**Data shown:**
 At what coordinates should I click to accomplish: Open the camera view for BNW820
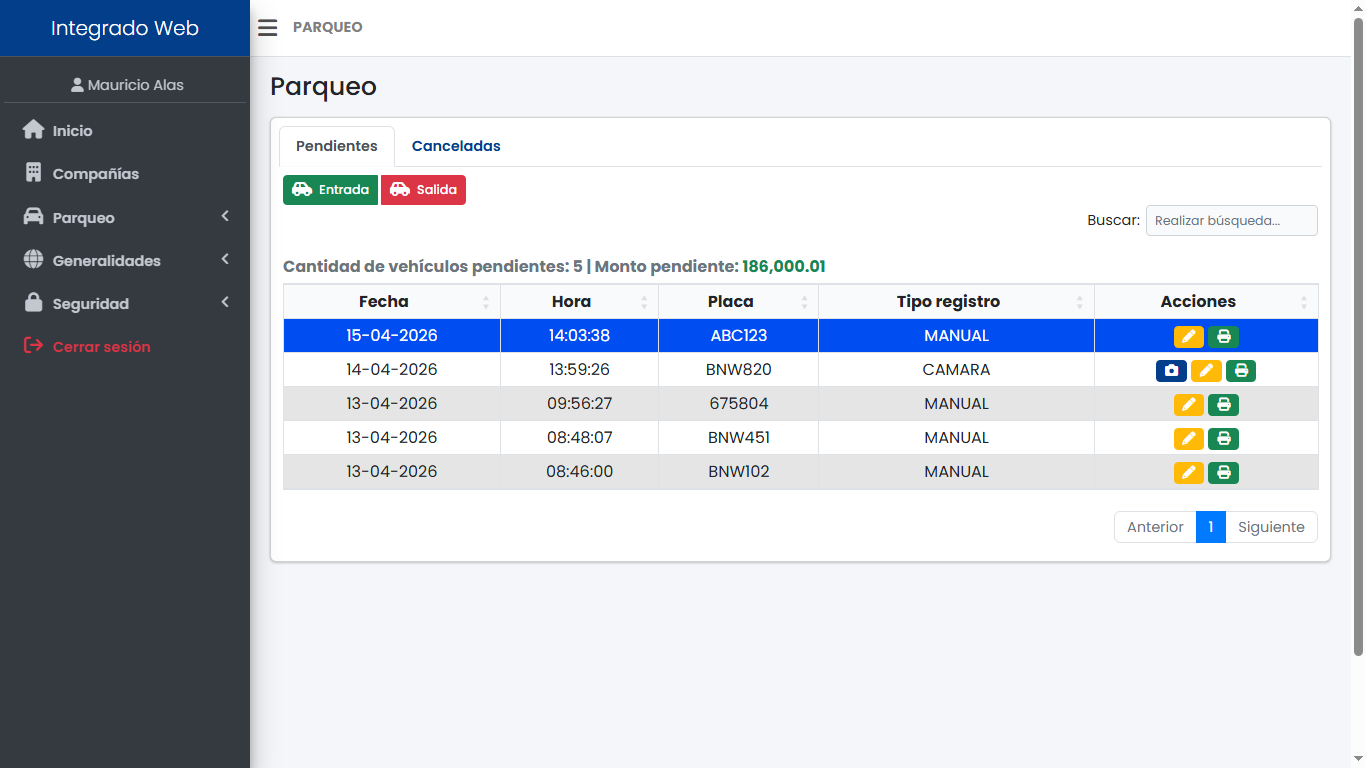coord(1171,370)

---

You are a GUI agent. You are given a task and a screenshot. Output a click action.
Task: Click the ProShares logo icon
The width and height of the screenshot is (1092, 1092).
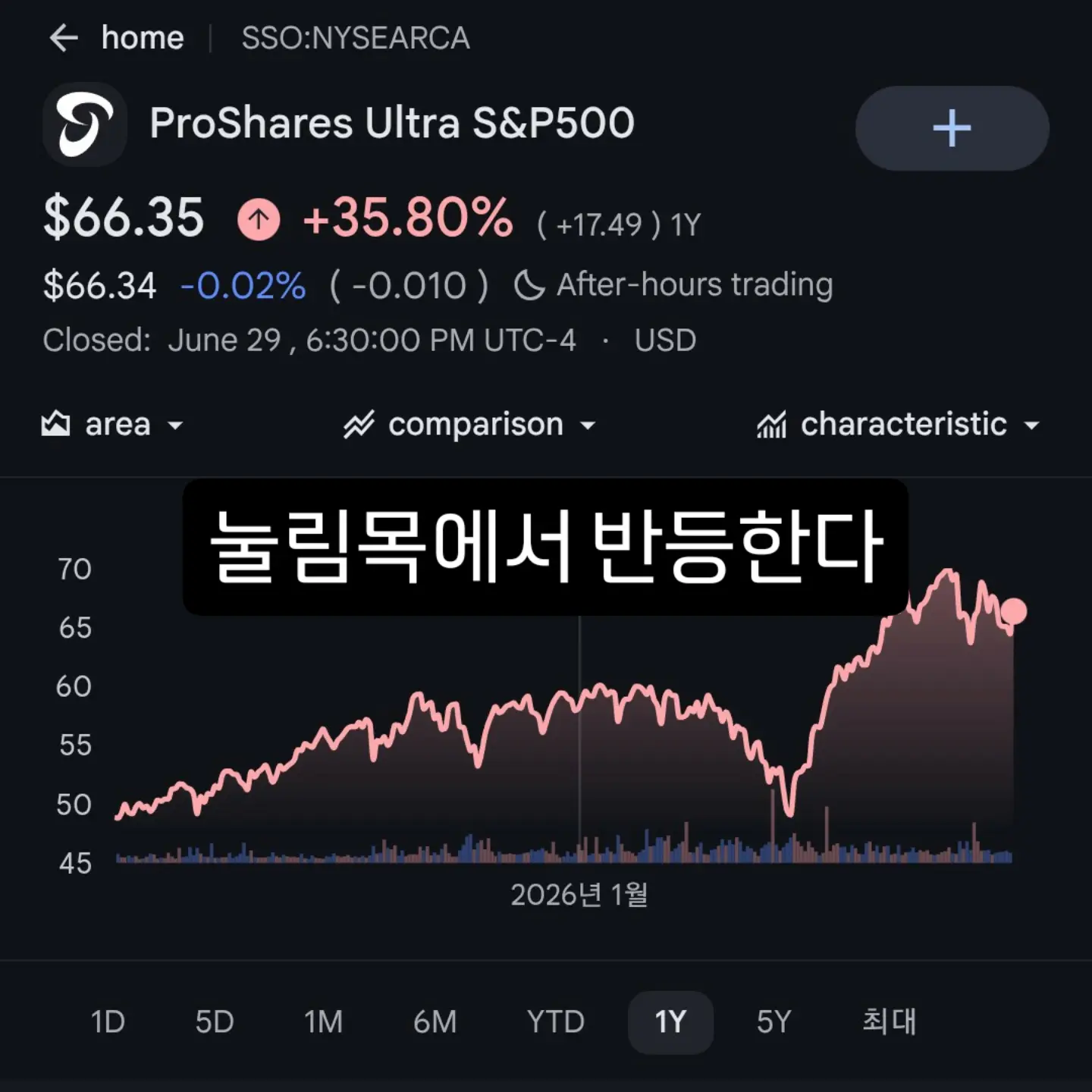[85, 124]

==

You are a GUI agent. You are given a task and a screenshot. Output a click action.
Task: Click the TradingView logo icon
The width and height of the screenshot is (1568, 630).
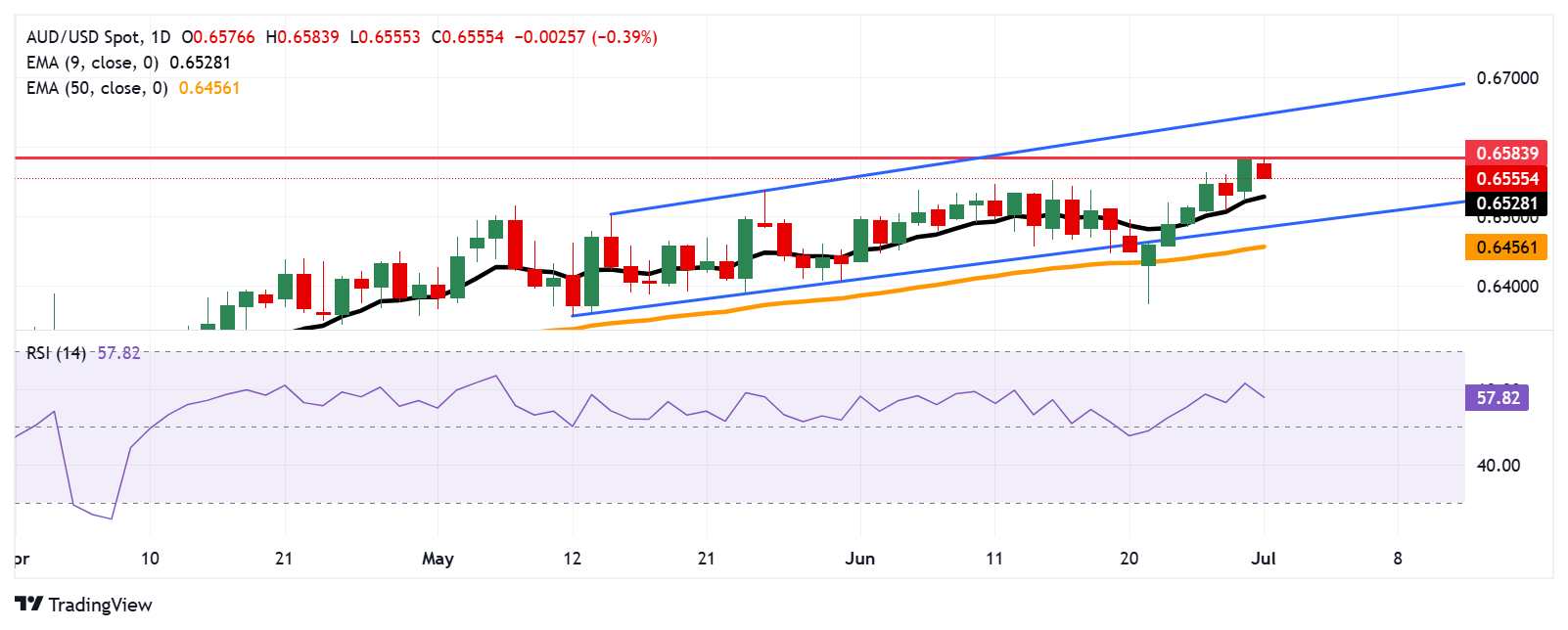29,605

**Problem:** Across the lines of the material above, tally those holding the word "logo" and state the number by itself.

**Answer box:** 2